Он говорил всё так же мягко, но в голосе уже лязгал металл. Стало ясно — это не просто треп, это допрос. И от того, что и как я скажу, дохрена что зависит. Надо было показать, что я шарю в процессе, но объяснить всё это «дедовскими» методами, без умных слов.

— Так я ж не все помню, Семен Артемьевич. Мал был, но кой-чего в башке осталось. Говорил дед, что чугун, он как человек — характер свой имеет. Бывает злой, хрупкий — оттого что «дух серный» в нем сидит. Его выгонять надо. Переплавкой долгой, да чтоб огонь чистый был. И угольку не жалеть, он «серу» ту на себя берет. А еще сказывал, чтоб форма литейная «дышала». А то металл горячий льешь, а «духу огненному» деваться некуда, вот он и пучит отливку изнутри, дырки делает. Оттого и уголек толченый, и помет сухой — они выгорают, дырочки мелкие оставляют, вот «дух» и выходит…

Я говорил, подбирая слова, пытаясь объяснить основы удаления серы и газопроницаемости формы на их языке. Про «злой дух» металла, про «дыхание» формы…

— И про литники дед толковал… — продолжал я, видя, что приказчик слушает внимательно, не перебивает. — Говорил, нельзя металл в форму одним махом плюхать.
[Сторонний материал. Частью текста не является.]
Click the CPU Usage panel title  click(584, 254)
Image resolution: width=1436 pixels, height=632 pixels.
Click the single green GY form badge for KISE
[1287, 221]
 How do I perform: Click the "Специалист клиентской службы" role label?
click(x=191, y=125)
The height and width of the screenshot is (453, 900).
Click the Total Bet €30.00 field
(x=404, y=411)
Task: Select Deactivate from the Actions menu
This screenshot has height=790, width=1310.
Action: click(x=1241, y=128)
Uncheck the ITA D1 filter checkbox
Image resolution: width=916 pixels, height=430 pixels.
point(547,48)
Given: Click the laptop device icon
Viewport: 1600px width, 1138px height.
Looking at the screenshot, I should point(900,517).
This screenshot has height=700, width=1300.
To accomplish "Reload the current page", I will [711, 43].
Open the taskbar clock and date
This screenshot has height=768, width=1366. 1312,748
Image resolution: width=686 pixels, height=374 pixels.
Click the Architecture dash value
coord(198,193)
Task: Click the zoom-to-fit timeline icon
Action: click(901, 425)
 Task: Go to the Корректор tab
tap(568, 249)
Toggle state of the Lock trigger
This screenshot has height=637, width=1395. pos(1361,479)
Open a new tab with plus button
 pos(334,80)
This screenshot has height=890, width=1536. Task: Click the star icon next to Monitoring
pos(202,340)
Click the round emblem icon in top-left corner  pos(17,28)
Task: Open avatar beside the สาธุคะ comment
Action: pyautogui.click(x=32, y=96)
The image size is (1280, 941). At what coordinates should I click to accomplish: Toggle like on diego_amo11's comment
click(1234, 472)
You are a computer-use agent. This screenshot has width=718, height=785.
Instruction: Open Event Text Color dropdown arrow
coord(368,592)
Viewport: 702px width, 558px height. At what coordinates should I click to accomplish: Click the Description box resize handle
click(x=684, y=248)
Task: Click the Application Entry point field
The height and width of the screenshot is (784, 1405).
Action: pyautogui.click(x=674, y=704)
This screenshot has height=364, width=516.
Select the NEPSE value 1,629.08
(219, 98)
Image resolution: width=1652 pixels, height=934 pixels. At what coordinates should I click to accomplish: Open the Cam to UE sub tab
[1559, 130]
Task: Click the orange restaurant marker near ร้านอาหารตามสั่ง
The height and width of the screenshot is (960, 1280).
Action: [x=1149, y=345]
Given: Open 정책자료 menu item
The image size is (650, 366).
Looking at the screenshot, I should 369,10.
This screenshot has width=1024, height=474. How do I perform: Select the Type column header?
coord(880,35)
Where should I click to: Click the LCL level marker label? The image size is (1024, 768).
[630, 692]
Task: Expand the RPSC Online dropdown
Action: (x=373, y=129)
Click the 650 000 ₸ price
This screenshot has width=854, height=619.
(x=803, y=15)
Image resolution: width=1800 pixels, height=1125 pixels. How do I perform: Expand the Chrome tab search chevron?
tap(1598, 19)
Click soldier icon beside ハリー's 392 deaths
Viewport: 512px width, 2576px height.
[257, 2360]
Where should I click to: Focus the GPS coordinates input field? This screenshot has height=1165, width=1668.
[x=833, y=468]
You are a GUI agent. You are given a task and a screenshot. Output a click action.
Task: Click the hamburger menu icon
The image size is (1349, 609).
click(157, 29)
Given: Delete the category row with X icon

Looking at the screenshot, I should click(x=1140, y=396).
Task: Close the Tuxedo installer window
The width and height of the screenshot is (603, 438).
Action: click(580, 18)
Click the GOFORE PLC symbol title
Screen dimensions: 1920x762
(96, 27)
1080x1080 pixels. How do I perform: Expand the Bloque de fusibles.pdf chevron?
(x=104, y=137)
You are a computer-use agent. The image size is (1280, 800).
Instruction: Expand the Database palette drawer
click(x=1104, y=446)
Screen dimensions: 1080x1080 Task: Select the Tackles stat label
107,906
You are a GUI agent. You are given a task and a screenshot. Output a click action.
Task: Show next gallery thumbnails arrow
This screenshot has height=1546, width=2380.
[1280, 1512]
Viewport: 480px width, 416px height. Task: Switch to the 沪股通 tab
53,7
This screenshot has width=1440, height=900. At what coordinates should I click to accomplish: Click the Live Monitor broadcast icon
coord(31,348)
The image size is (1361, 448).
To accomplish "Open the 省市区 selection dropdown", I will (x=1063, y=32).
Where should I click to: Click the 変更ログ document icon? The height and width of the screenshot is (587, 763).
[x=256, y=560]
Он тогда бурлит, пенится, «воздух злой» хватает. А надо, чтоб он ручейками тихими затекал, спокойно место свое находил. Для того, говорил, дырок подводящих надо делать несколько, да пониже, чтоб металл снизу вверх форму заполнял, а «воздух злой» через верхнюю дыру, прибыльную, выходил…

Семен Артемьевич слушал, слегка наклонив голову. Пальцы перестали стучать по столу.

— Ручейками… И чтоб «воздух злой» выходил… — повторил он задумчиво. — А ты, Петр, сам-то понимаешь, как эти ручейки сделать? Или только дедовы сказки пересказывать мастер?

— Дык… понимаю кой-как, Семен Артемьевич. Дед показывал, как модели делать, как землю вокруг них набивать. Ежели б разрешили попробовать, может и вышло бы чего путного…

Я замолчал, ожидая реакции. Показать, что я не просто болтун, а понимаю суть — это было важно. Но и палку перегибать нельзя.

Приказчик еще помолчал, потом резко встал.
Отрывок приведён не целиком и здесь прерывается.